Given a joint probability table of $x,y$ pairs, to calculate covariance and correlation
- calculate the expected value of $x$
- calculate the expected value of $y$
- create a table like below to calculate for each $x,y$ pairs
| x | y | $x-\mu_x$ | $y - \mu_y$ | $P(X=x,Y=y)$ | $cov(x,y)$ |
|:---:|:---:|:---------:|:-----------:|:------------:|:----------:|
| 100 | 0 | -75 | -125 | 0.2 | -40 |
where
$cov(x,y) = (x-\mu_x) * (y - \mu_y) * P(X=x,Y=y)$
- sum down the $cov(x,y)$ column to calculate the total covariance.
To get correlation coefficient, square and sum the columns $x - \mu_x$ to calculate the variance of $x$, repeat for $y$, calculate the square root of each to get their standard deviations, and divide the covariance by their product.

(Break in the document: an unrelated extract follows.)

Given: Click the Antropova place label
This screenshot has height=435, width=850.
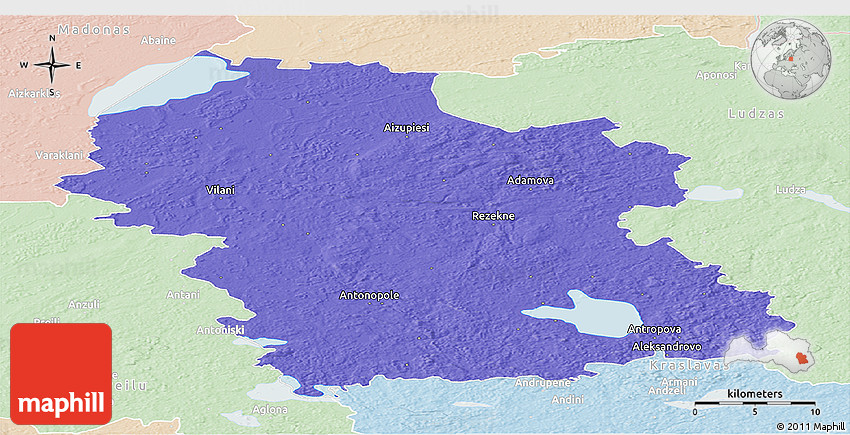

This can be efficiently calculated in R.
```R
# create table of values x, y, prob tuples
A <- matrix(
c(
1, 1, 0.2,
1, 4, 0.25,
1, 16, 0.05,
5, 1, 0.1,
5, 4, 0.15,
5, 16, 0.25
),
ncol=3,
byrow=TRUE
)
# Calculate expected value for x and y
mu.x <- sum(A[,1] * A[,3])
mu.y <- sum(A[,2] * A[,3])
# Calculate covariance
cov.XY <- sum((A[,1] - mu.x) * (A[,2] - mu.y) * A[,3])
# Calculate individual standard deviations
var.X <- sum((A[,1] - mu.x)**2 * A[,3])
sd.X <- sqrt(var.X)
var.Y <- sum((A[,2] - mu.y)**2 * A[,3])
sd.Y <- sqrt(var.Y)
# Calculate correlation
cor.XY <- cov.XY / (sd.X * sd.Y)
cov.XY
cor.XY
> 5.4
> 0.435
```